SET EXERCISE:
Rewrite all of the records below, changing "dropdown" to "drop-down menu" and leaving every other part unchanged.

Records from a data source:

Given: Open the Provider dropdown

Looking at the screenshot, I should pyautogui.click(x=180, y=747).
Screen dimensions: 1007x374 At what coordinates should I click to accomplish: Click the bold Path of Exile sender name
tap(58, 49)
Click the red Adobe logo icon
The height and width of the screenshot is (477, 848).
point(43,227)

ANSWER TO THIS EXERCISE:
Given: Open the Provider drop-down menu

Looking at the screenshot, I should pyautogui.click(x=180, y=747).
Screen dimensions: 1007x374 At what coordinates should I click to accomplish: Click the bold Path of Exile sender name
tap(58, 49)
Click the red Adobe logo icon
The height and width of the screenshot is (477, 848).
point(43,227)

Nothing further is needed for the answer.